## [Some records]

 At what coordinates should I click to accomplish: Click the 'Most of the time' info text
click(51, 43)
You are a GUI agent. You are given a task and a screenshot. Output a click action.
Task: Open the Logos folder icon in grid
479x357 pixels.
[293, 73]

## [DO THIS]
Rewrite every line of the records above in full, scaling each coordinate in the answers by 1.55 and rounding to the nearest whole number, with halves rounded up. Keep every other number unchanged.

## [OUTPUT FOR THIS EXERCISE]
 At what coordinates should I click to accomplish: Click the 'Most of the time' info text
click(79, 67)
You are a GUI agent. You are given a task and a screenshot. Output a click action.
Task: Open the Logos folder icon in grid
479x357 pixels.
[454, 113]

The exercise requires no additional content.